In ogni caso, a breve
l’attesa di un taglio dei tassi euro potrebbe aiutare, anche se dubitiamo
che ciò possa favorire realtà come le banche o le assicurazioni vita, dove
il problema della progressiva, e non temporanea, discesa dei rendimenti
obbligazionari sta creando problemi non irrilevanti ai margini di
redditività finanziari.

Nell’immediato pochi i segnali in arrivo dal calendario macro; appena adesso
è uscita, un po’ meglio del previsto, la produzione industriale tedesca, con
un recupero dell’1,1% in aprile dopo il lieve calo precedente (era ttaeso un
più modesto 0,5%, ma ieri gli ordini di aprile erano nuovamente precipitati
del 2,9% mensile, annullando il confortante progresso precedente, con un
preoccupante -5,2% per quelli di origine estera). Dagli USA invece nulla di
nuovo fino all’attesa Testimonianza di Greenspan al Congresso giovedì
pomeriggio e alla bilancia commerciale di aprile in programma per venerdì.

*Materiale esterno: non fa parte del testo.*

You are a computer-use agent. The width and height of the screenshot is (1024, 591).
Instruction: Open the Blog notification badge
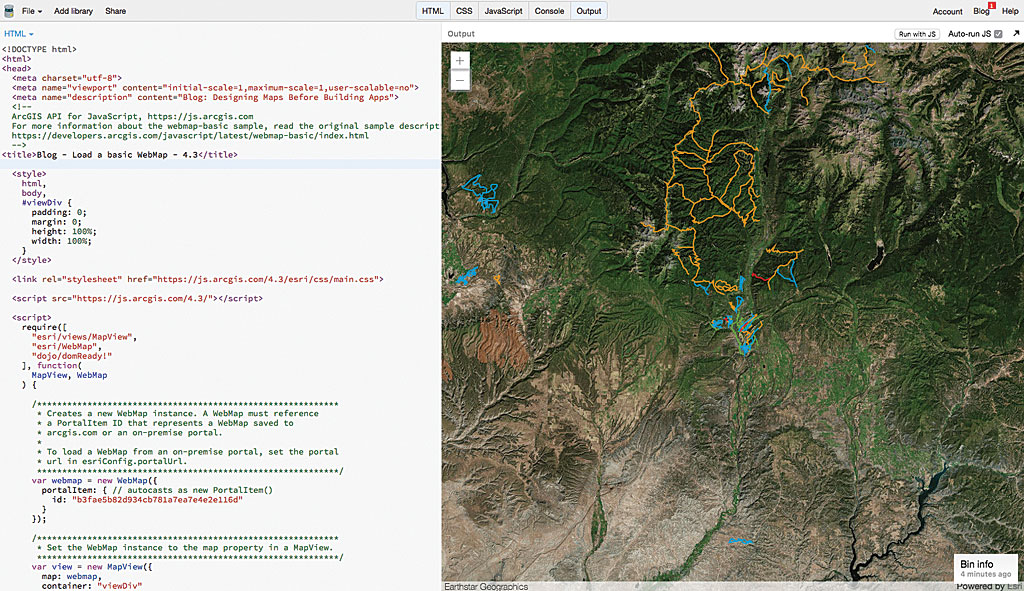coord(991,6)
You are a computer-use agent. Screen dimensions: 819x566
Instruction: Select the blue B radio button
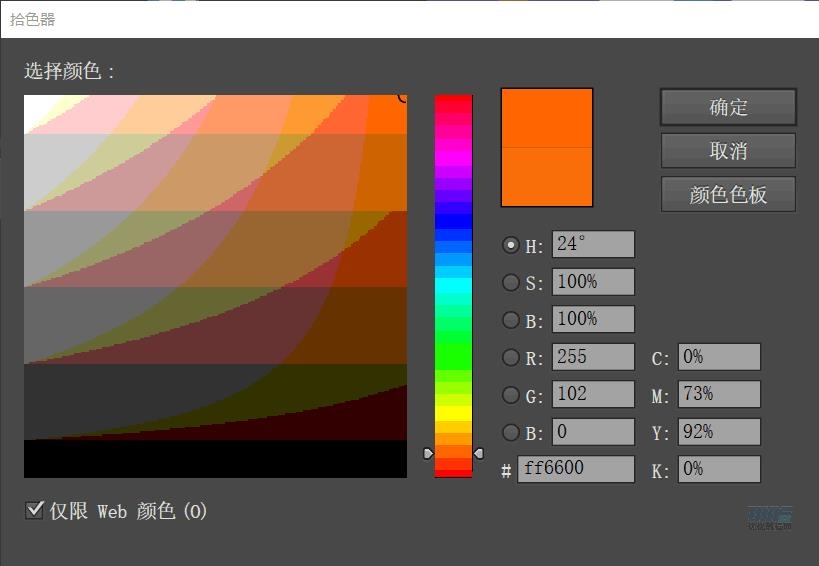(x=512, y=433)
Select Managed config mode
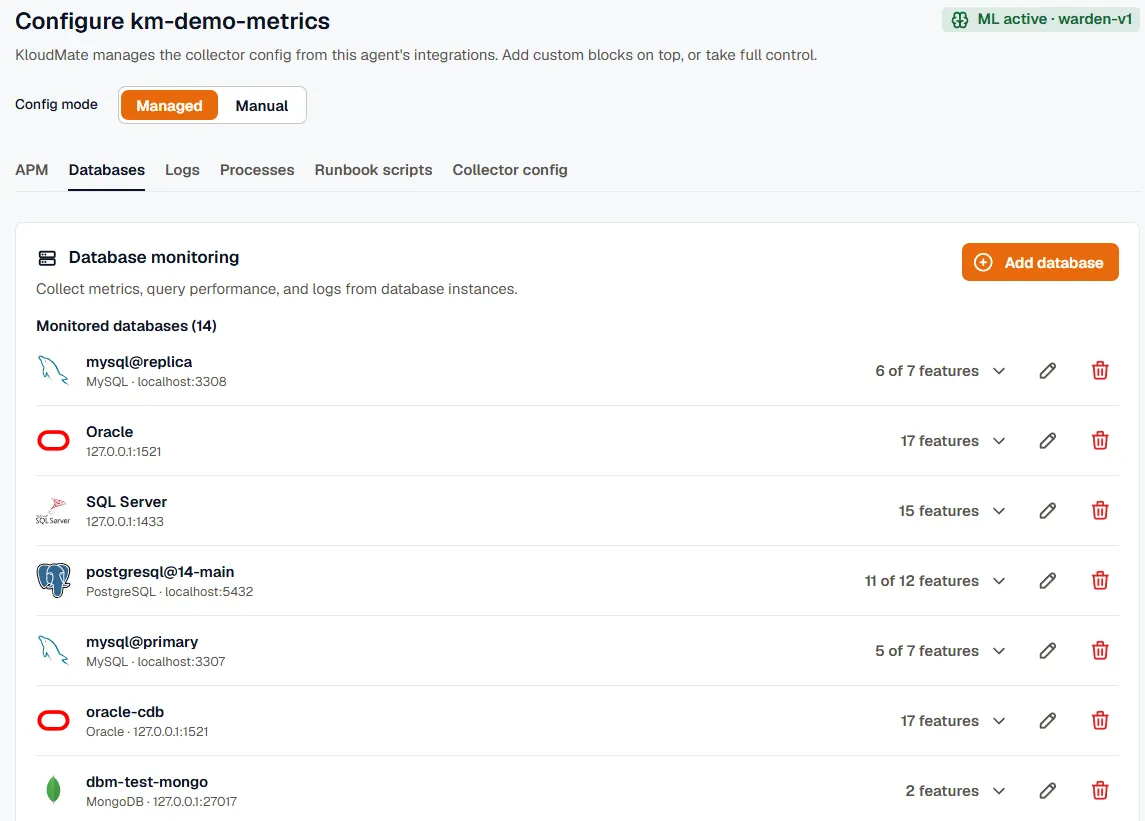This screenshot has width=1145, height=821. click(169, 106)
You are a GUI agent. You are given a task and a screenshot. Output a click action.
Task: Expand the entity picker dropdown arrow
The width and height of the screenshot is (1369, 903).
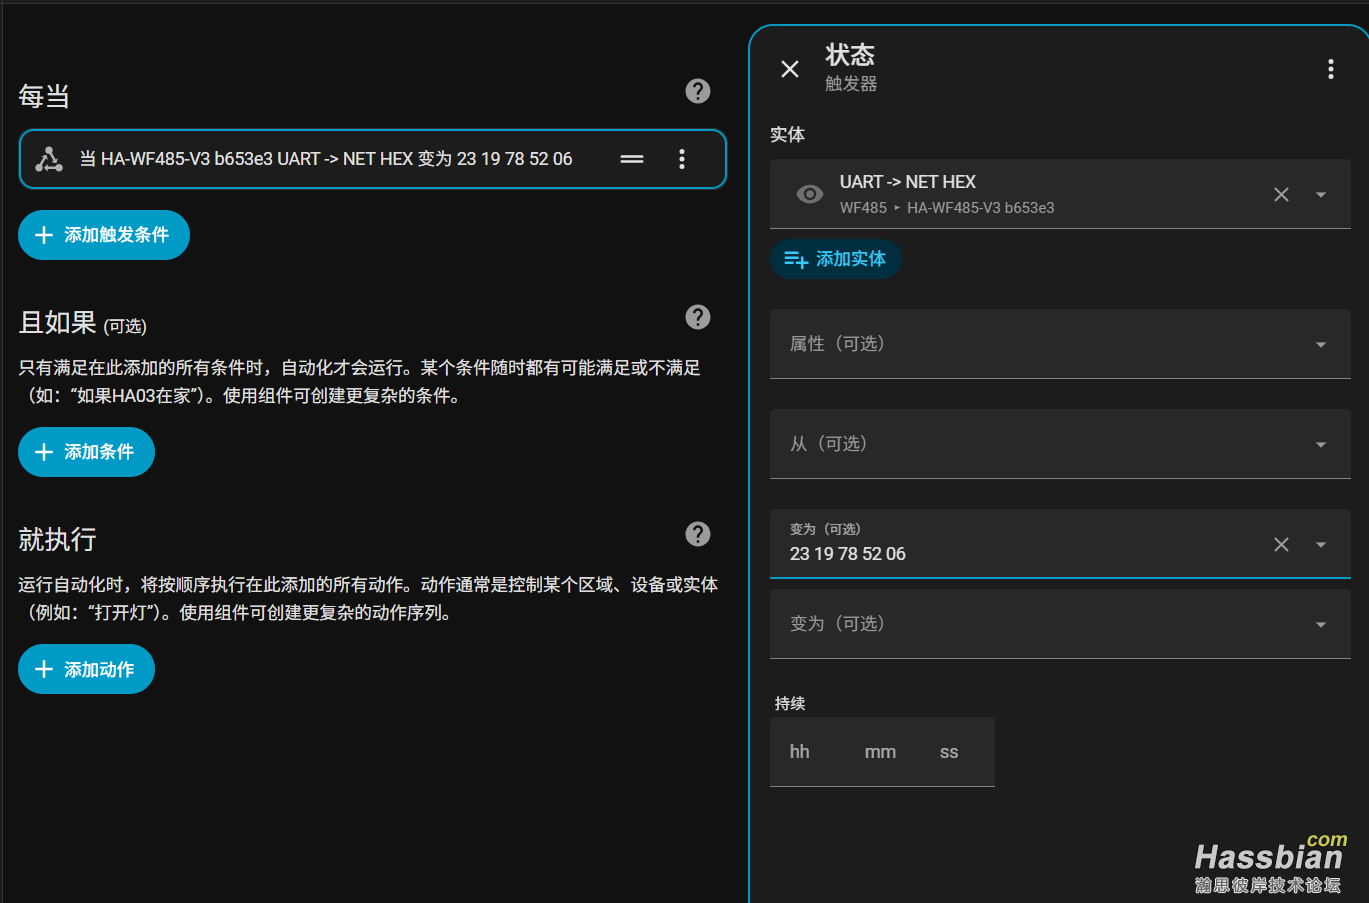coord(1321,195)
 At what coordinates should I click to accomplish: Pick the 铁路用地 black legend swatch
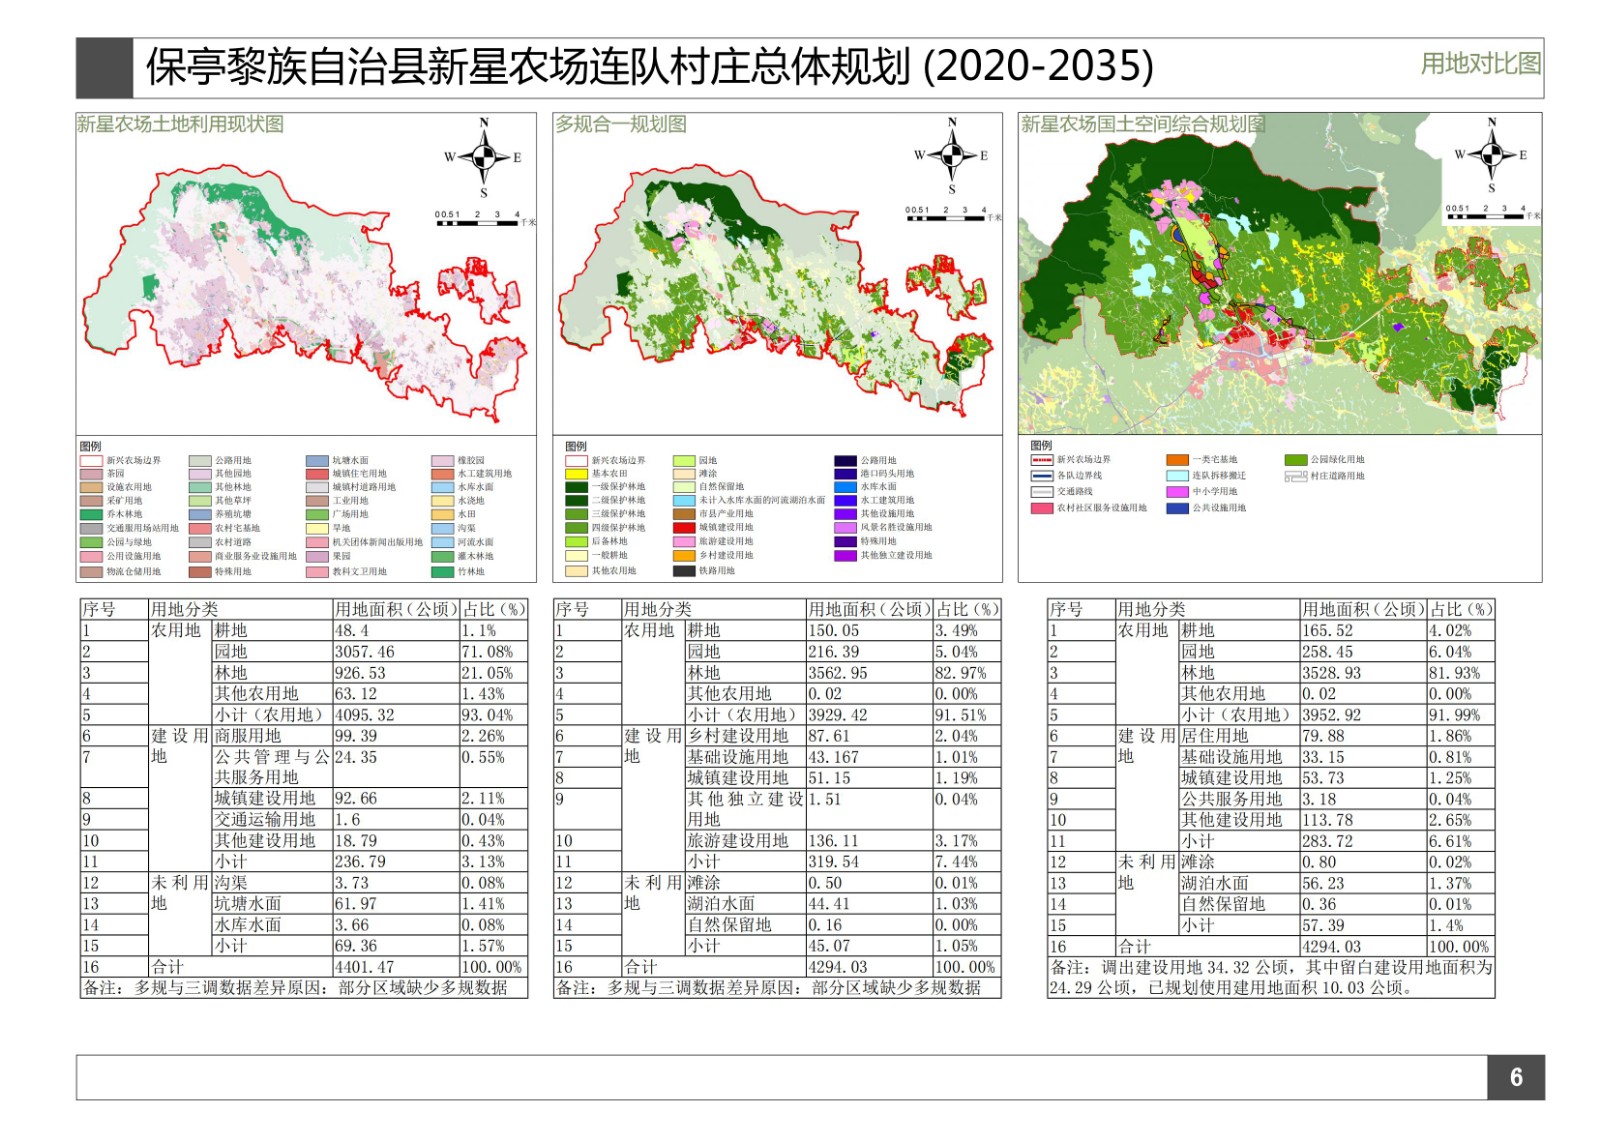click(x=684, y=571)
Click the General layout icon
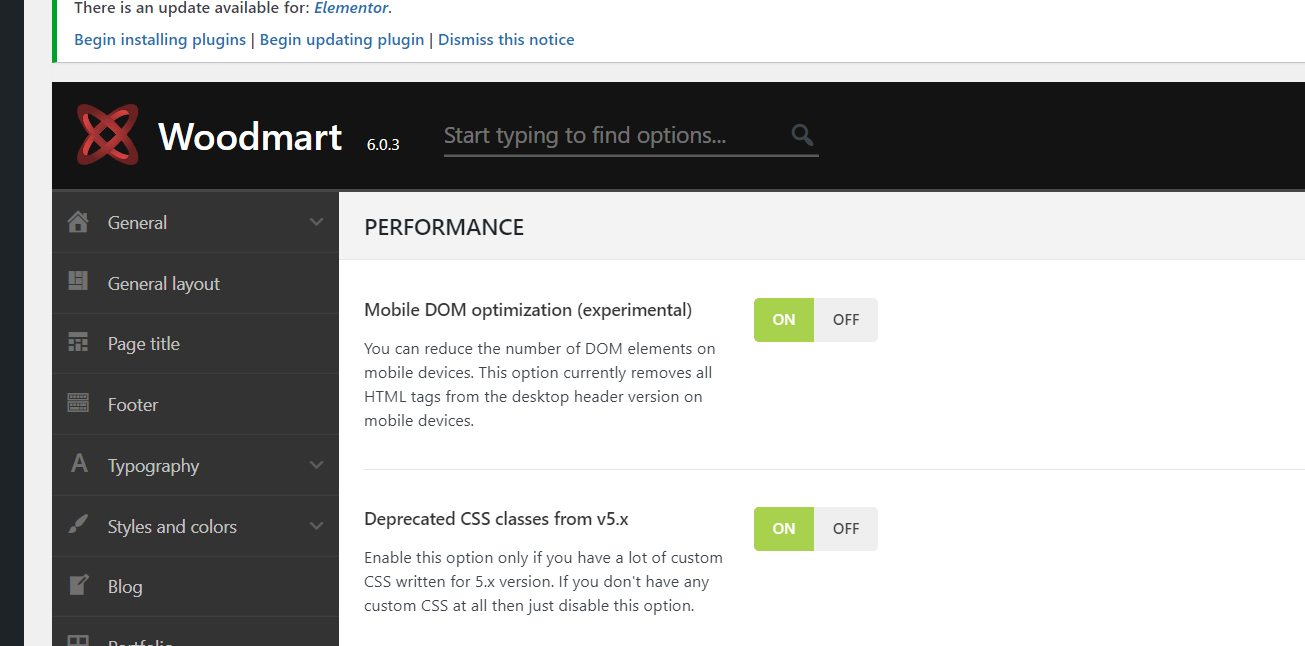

Intanto il petrolio è tornato a sorpresa nell’area 55 dollari il barile,
mentre il costo dei noli marittimi è sceso nell’ultima settimana di un altro
6%: due segnali contrastanti, che mettono ancora in dubbio l’atteso
rallentamento della Cina. Nell’incertezza, l’altalena delle Borse è
destinata probabilmente a continuare.